How has that translated to paternalism within the FARC in particular (or how has that moved them away from being a peasant organization)?

Die Neue Zeit
6th November 2011, 18:34
By the way the Russian nobility was not some autonomous class of blood-and-soil aristocrats living off the land and defending it via the horse. It is decidedly not the same creature as the Western and Central European feudal class. By the end of the 19th century, it was a kind of perks package for the Tsarist apparatus. Civil servants who reached a certain ranking were automatically inducted into the nobility vis-a-vis the Petrine Table of Ranks. Lenin's heritage is not noble in the conventional understanding people would probably take away from that. He was part of the "declasse" intelligentsia and small middle classes.

Why does Peter the Great's Table of Ranks sound so familiar? :o

mrmikhail
6th November 2011, 19:23
By the way the Russian nobility was not some autonomous class of blood-and-soil aristocrats living off the land and defending it via the horse. It is decidedly not the same creature as the Western and Central European feudal class. By the end of the 19th century, it was a kind of perks package for the Tsarist apparatus. Civil servants who reached a certain ranking were automatically inducted into the nobility vis-a-vis the Petrine Table of Ranks. Lenin's heritage is not noble in the conventional understanding people would probably take away from that. He was part of the "declasse" intelligentsia and small middle classes.

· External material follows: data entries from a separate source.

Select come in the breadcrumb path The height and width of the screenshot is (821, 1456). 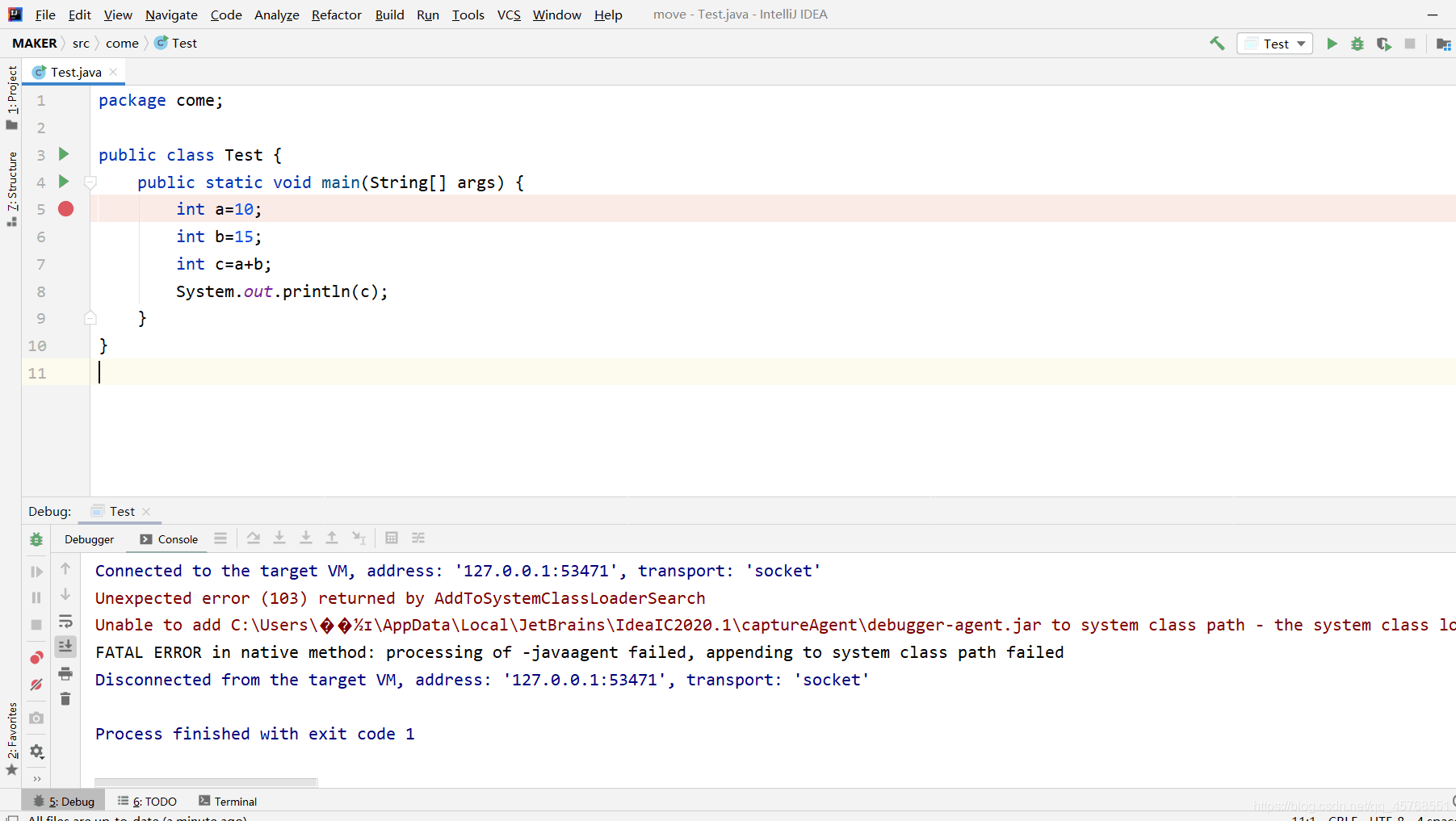[x=123, y=43]
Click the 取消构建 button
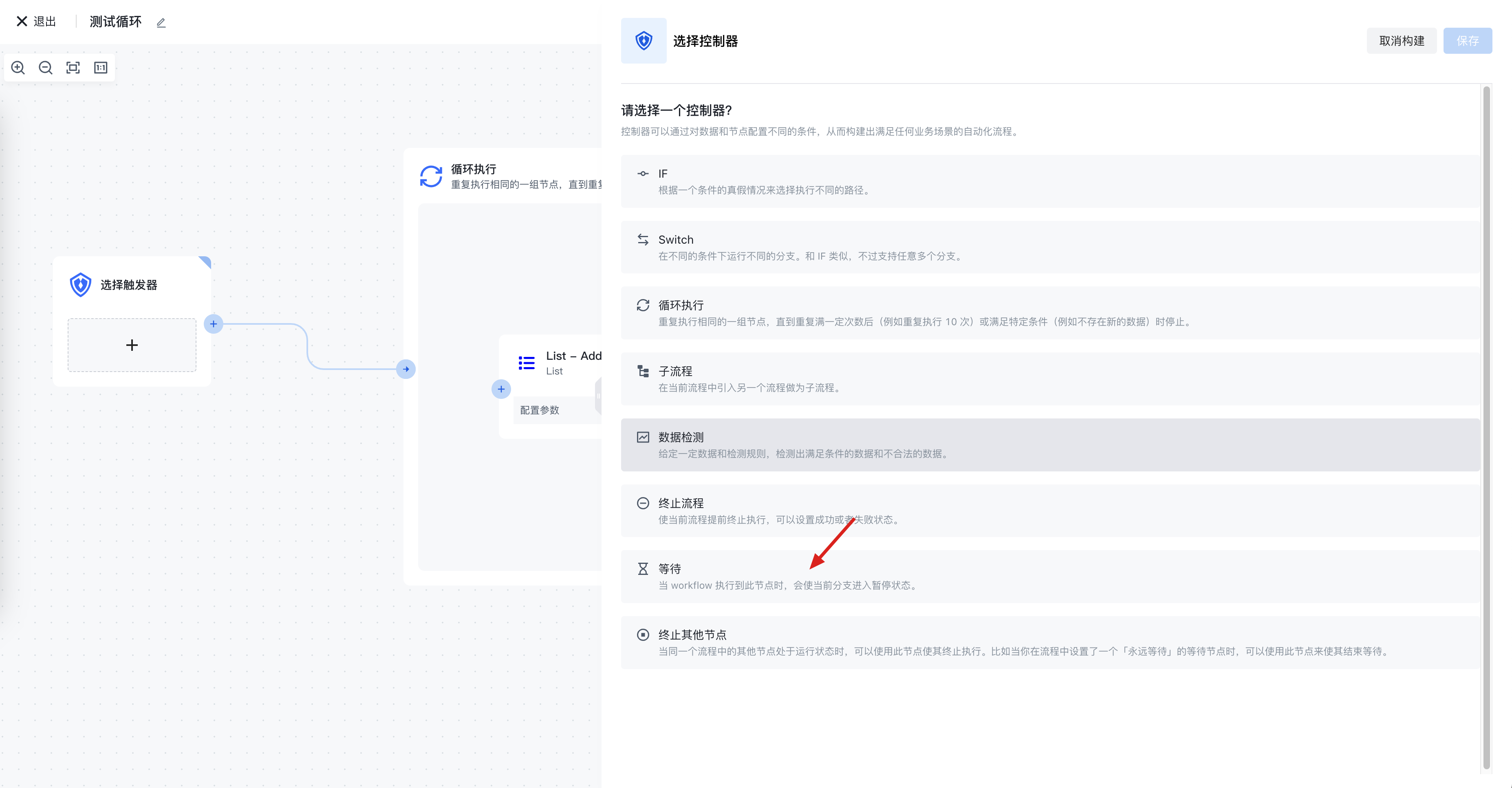Viewport: 1512px width, 788px height. 1401,41

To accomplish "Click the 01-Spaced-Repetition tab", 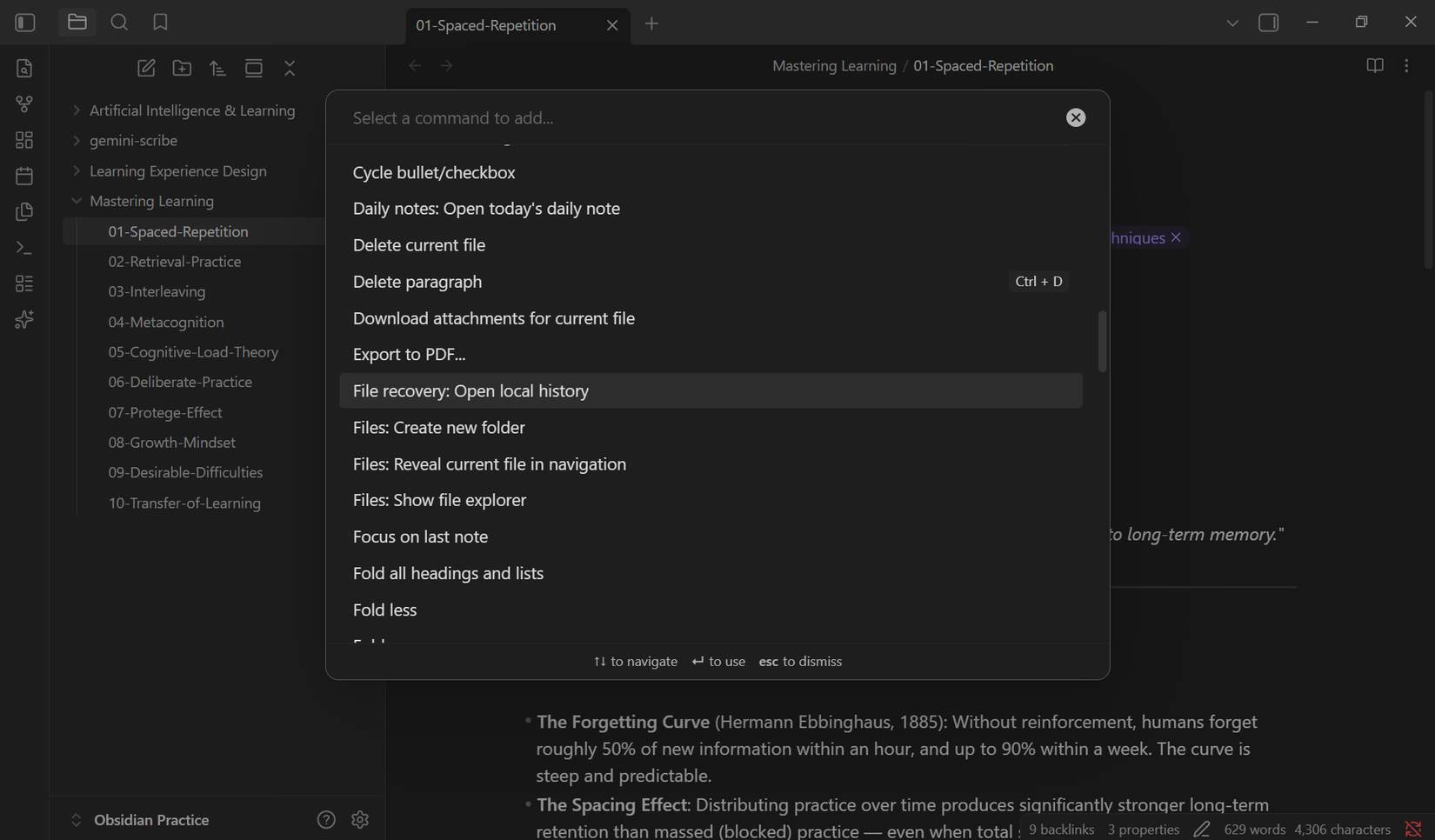I will tap(484, 25).
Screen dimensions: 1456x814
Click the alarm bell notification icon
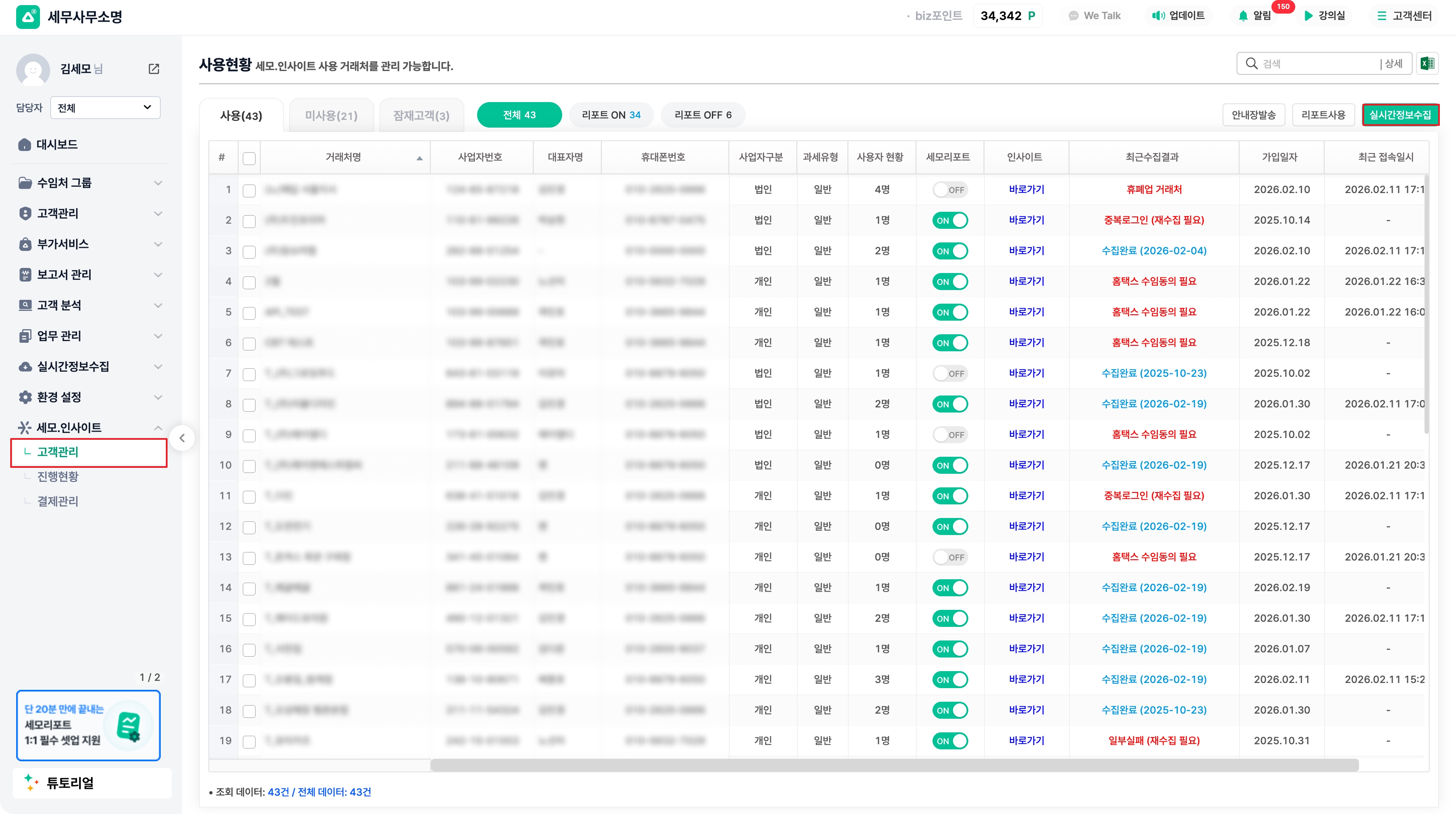tap(1243, 16)
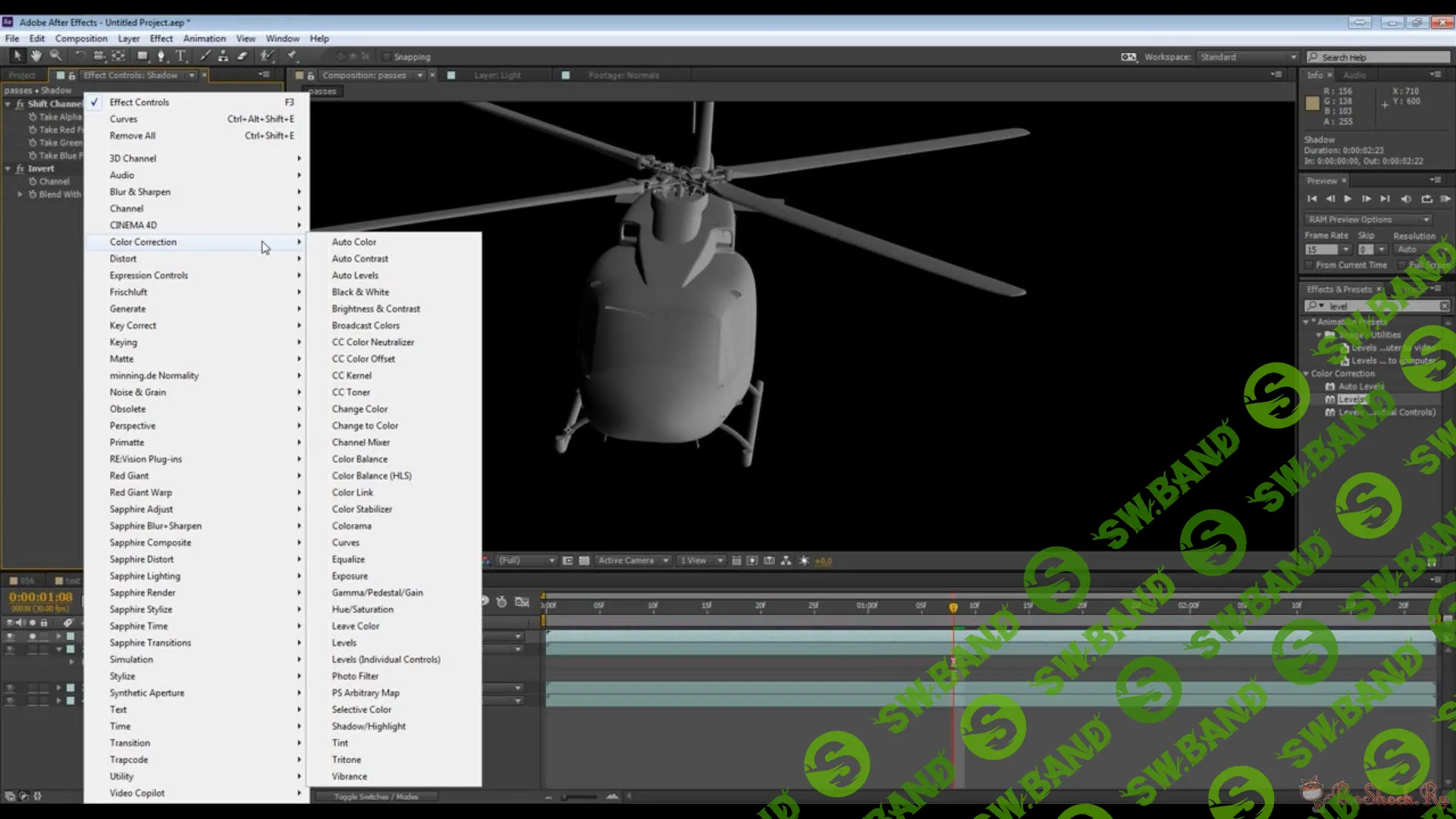Select the Hand tool in the toolbar
The width and height of the screenshot is (1456, 819).
36,55
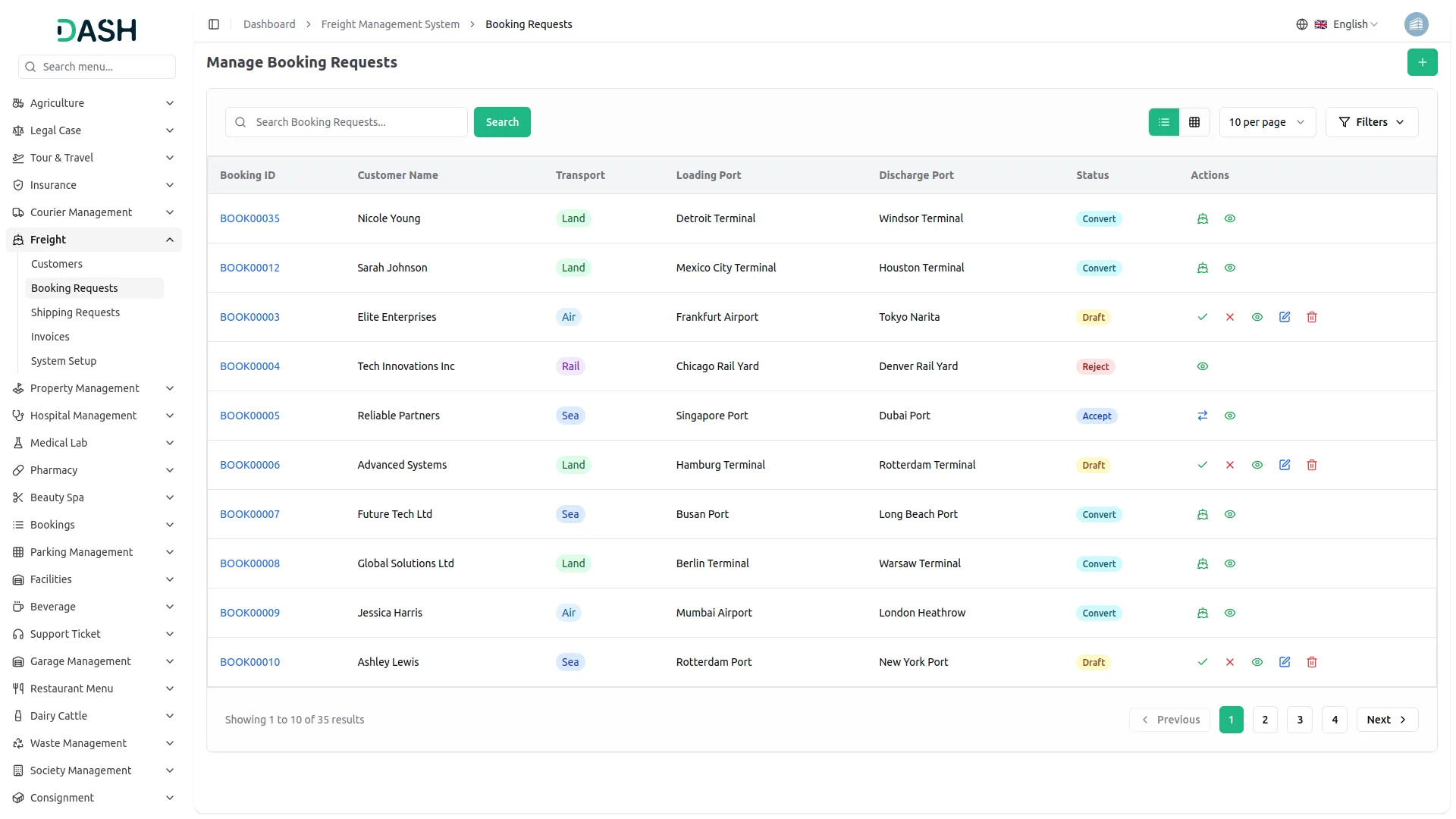This screenshot has width=1456, height=819.
Task: Convert BOOK00035 to a shipment via ship icon
Action: point(1202,218)
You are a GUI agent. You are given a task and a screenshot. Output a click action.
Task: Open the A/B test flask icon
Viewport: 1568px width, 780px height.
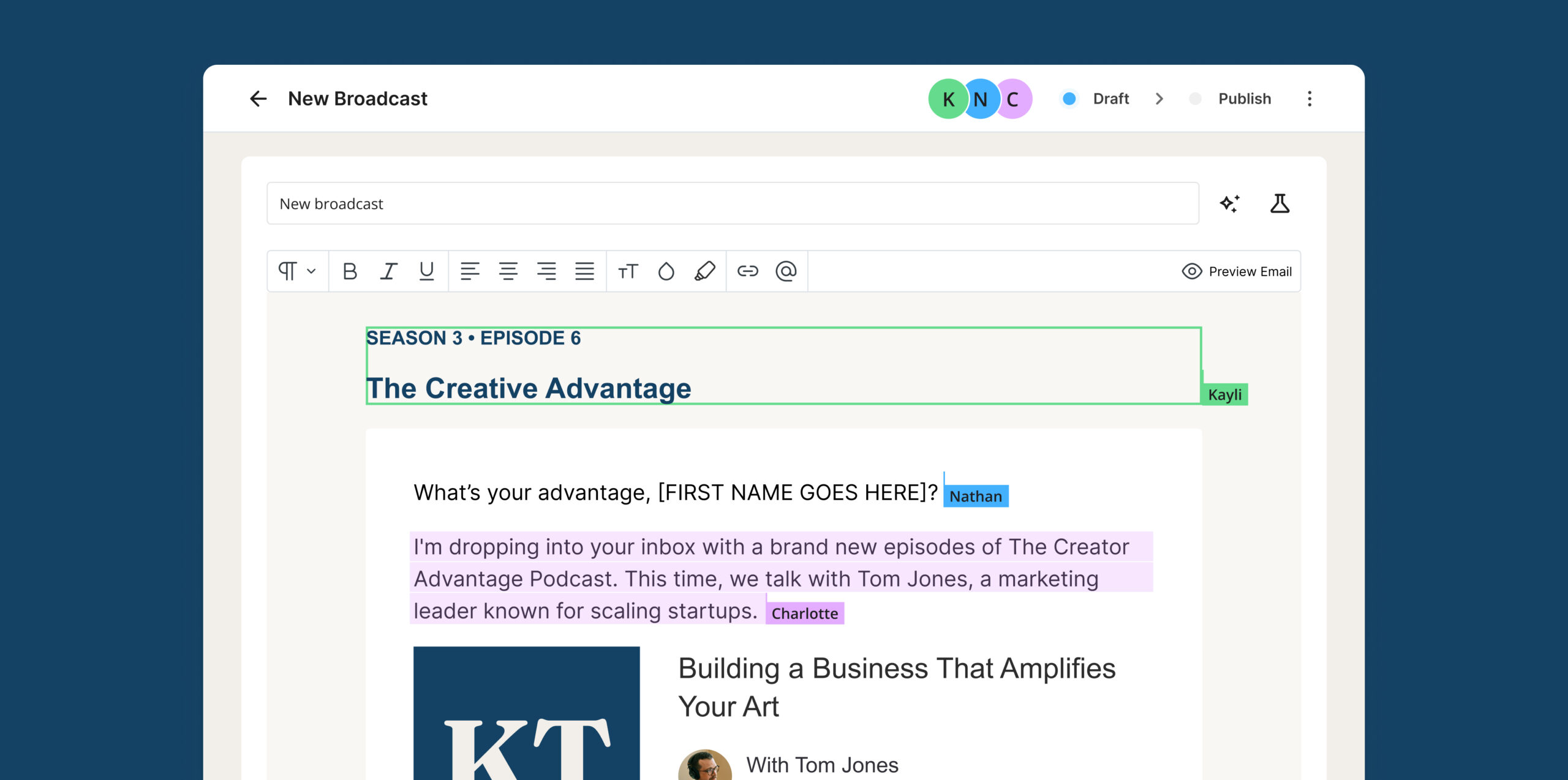pos(1281,204)
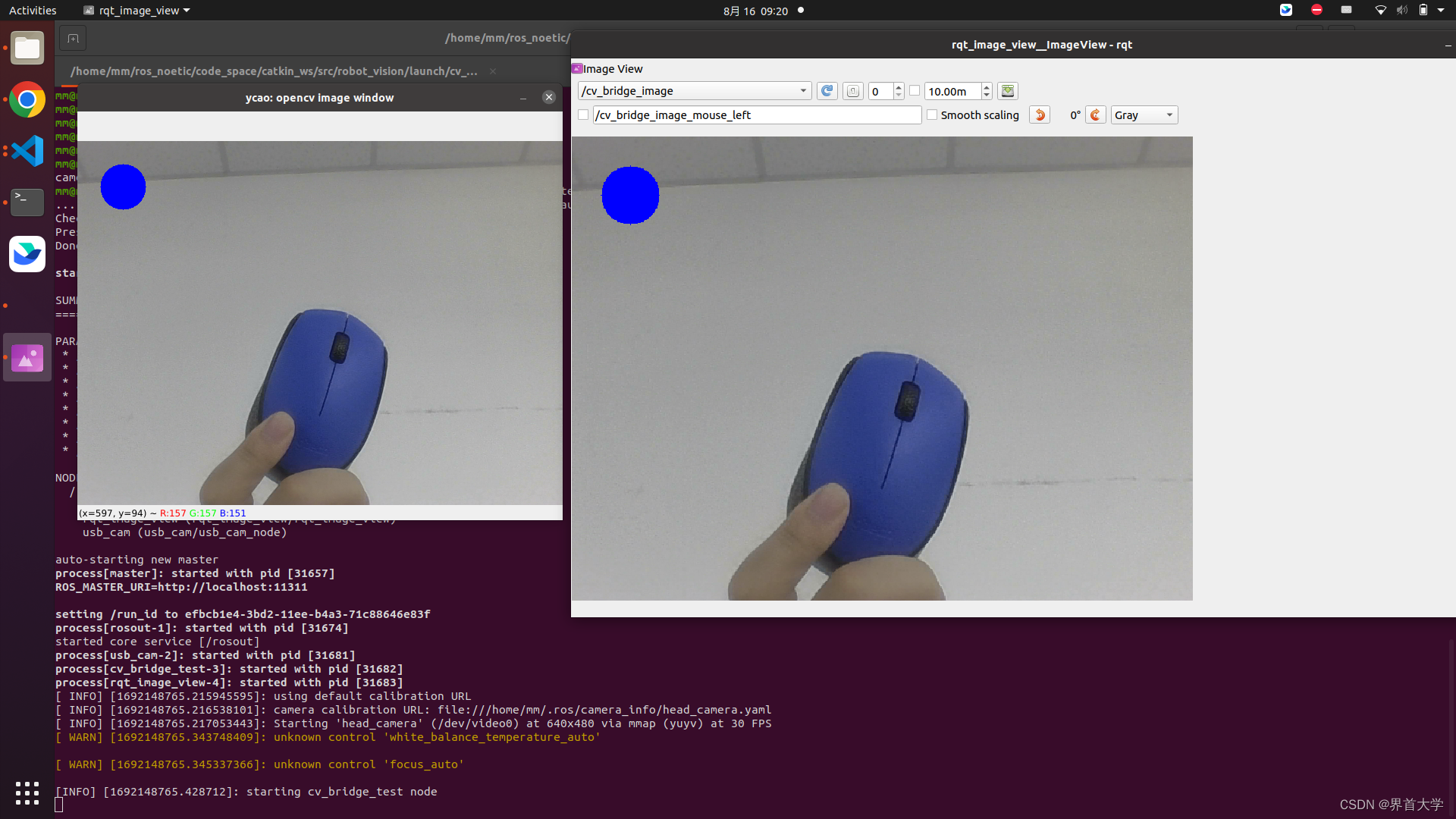Toggle mouse click publishing checkbox
Image resolution: width=1456 pixels, height=819 pixels.
point(583,115)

Russian (upper) nobility was the landowning class of Russia, and owned most of Russia into the 1900s (though were in heavy decline after the emancipation of Serfs). They formerly were the core of the army, but this right was taken away from them by Peter the Great, as a sign the state didn't need them. But you are correct in Lenin's family, his father gained his nobility via work for the state, and he was not of the landowning nobility. The latter part of your post was what I was getting at in response to Explosive Situation, showing that most revolutionary leaders are in fact of the intelligentsia.

Jose Gracchus
6th November 2011, 20:07
There is less justifiable basis for the intelligentsia substituting in for working-class leadership today than ever before.

Die Neue Zeit
6th November 2011, 20:12
Not if the leadership is provided by more educated workers, or worker-intellectuals.

Rocky Rococo
6th November 2011, 20:31
Unfortunately, the Colombian ruling class's strategy, backed by the US, of forcing the FARC to focus almost solely on its own organizational survival seems to have succeeded in causing it to follow courses of action which undermine its own depth of support, and support for revolutionary politics generally, among the Colombian masses. For those of us who have followed the course of the FARC's struggle over several decades, this decline is unmistakable, much as we may wish it were otherwise. At a certain point of time, and it may be now approaching, Colombian revolutionaries will need to visit the basic question of how productively continuing the commitment to a particular organization, the FARC, serves the long-term cause of revolutionary politics in Colombia, and whether the time for a new organizational strategy is now at hand.

mrmikhail
6th November 2011, 20:33
There is less justifiable basis for the intelligentsia substituting in for working-class leadership today than ever before.

Can you please expand upon this?

Most theorist and organisers come from an educated background....so I cannot see why they would not play a part in the revolution itself.

Die Neue Zeit
6th November 2011, 20:35
At a certain point of time, and it may be now approaching, Colombian revolutionaries will need to visit the basic question of how productively continuing the commitment to a particular organization, the FARC, serves the long-term cause of revolutionary politics in Colombia, and whether the time for a new organizational strategy is now at hand.

FARC has become detrimental, but organizational extra-legal political action should not be dismissed. The Colombian left should have at least the insights of former Republican governor Mitt Romney when he praised the Lebanese Hezbollah, and more insights by realizing that its organization actually combines the pre-WWI SPD with shooting clubs and militias (like the Weimar SPD).